### SELECTED TEXT:

TALLAHASSEE -- When a politically connected company was in danger of losing a $9.4 million no-bid contract with the state, Senate President Mike Haridopolos came to the rescue of the outfit — a firm that employs his good friend and political benefactor as a lobbyist.
Haridopolos staved off the threat to the deal with the Department of Juvenile Justice and quietly steered $6 million in additional dollars to the company, despite the vigorous objections of agency leaders and top Republican senators.
The move allowed Evidence Based Associates, a Washington-based probation program, the exclusive contract to handle the state effort to divert at-risk youth from costly prison beds into community programs. The company kept the business despite recent reports that it had failed to comply with key terms of the agreement —– and to the chagrin of a long list of providers who wanted to compete for the work.
The company’s lobbyist, Frank Tsamoutales, is a Brevard County Republican who has been a financial backer of Haridopolos since the Brevard County legislator was first elected to office in 2000. He went to work for EBA in April 2011, earning between $20,000 and $29,000 in the first year, the same year Haridopolos became Senate president.

### DATA SHOWN:

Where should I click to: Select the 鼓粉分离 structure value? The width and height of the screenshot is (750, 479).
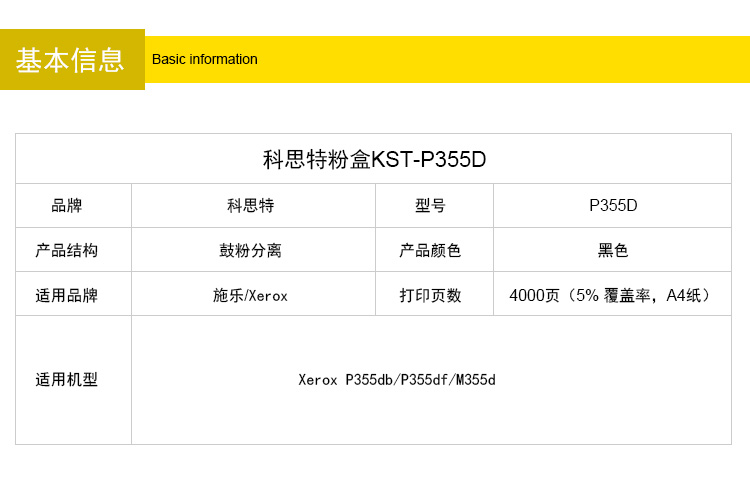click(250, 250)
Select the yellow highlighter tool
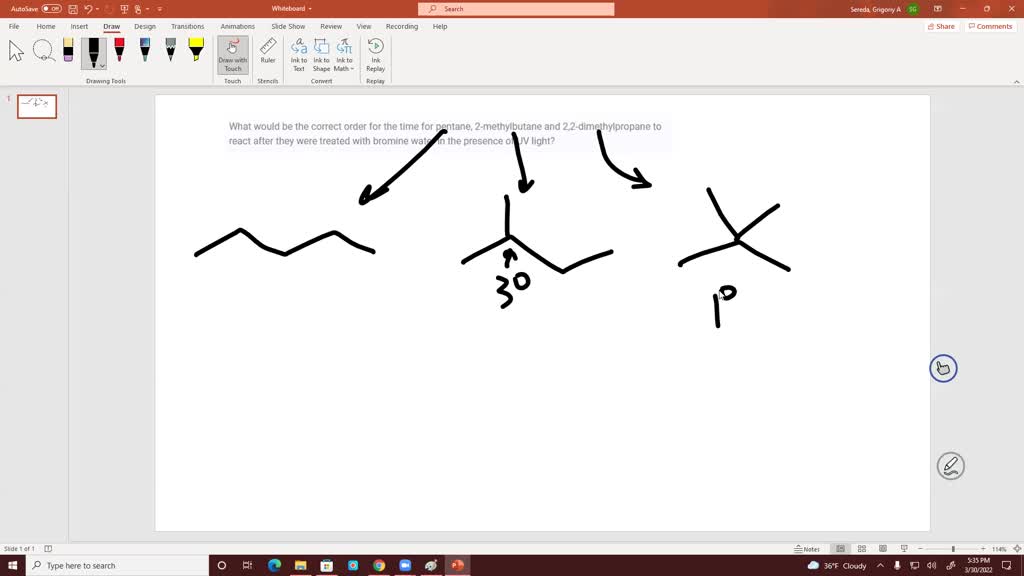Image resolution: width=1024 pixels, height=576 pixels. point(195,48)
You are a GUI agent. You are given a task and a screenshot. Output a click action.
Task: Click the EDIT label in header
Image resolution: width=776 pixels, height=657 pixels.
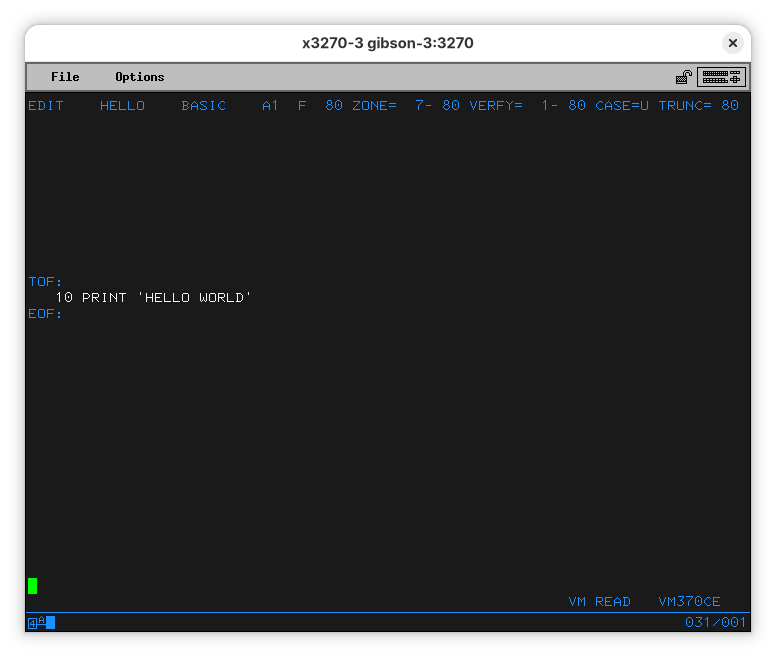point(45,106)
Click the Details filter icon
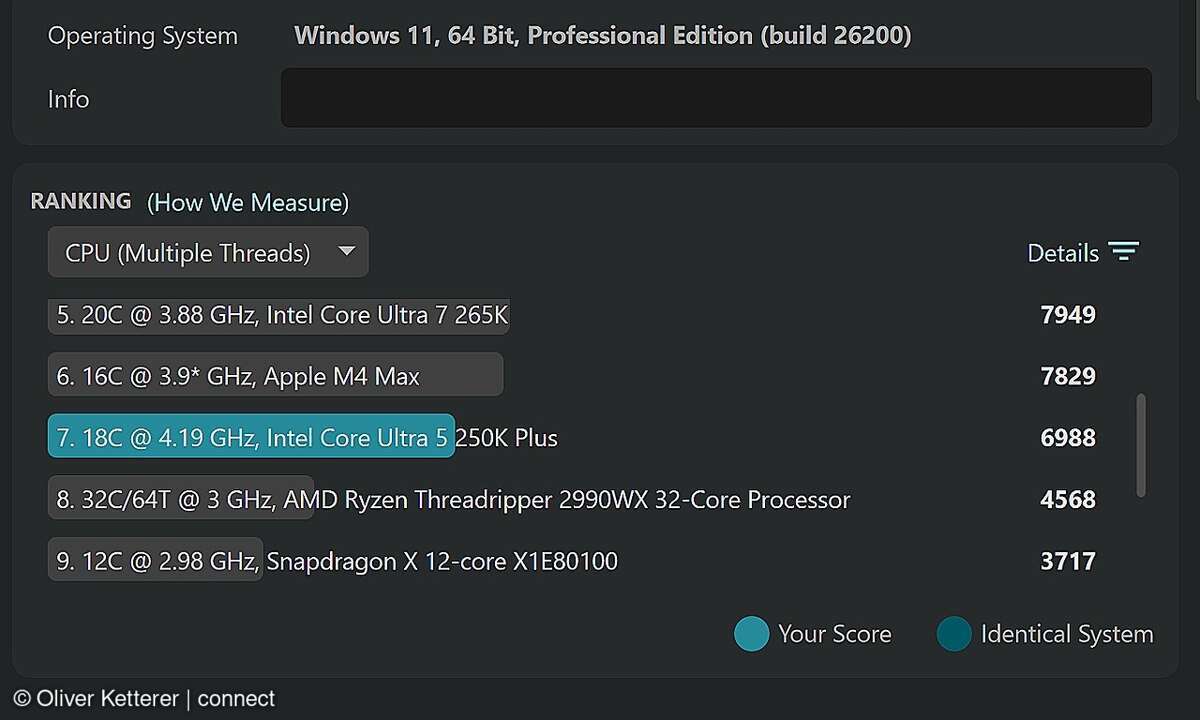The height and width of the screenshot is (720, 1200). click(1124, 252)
---
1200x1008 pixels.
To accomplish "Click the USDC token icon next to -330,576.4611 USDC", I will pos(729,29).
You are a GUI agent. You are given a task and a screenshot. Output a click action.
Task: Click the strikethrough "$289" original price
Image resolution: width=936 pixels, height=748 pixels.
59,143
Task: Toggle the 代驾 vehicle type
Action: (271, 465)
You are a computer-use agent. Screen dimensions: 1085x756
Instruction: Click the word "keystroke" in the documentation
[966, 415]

### YOUR INSTRUCTIONS:
In the article on the Department of Juvenile Justice contract, why were a long list of providers displeased that Evidence Based Associates kept the business? Answer in one to three sentences.

### WRITTEN ANSWER:
They wanted to compete for the work. Instead, the company kept the exclusive contract, so they had no chance to bid for it.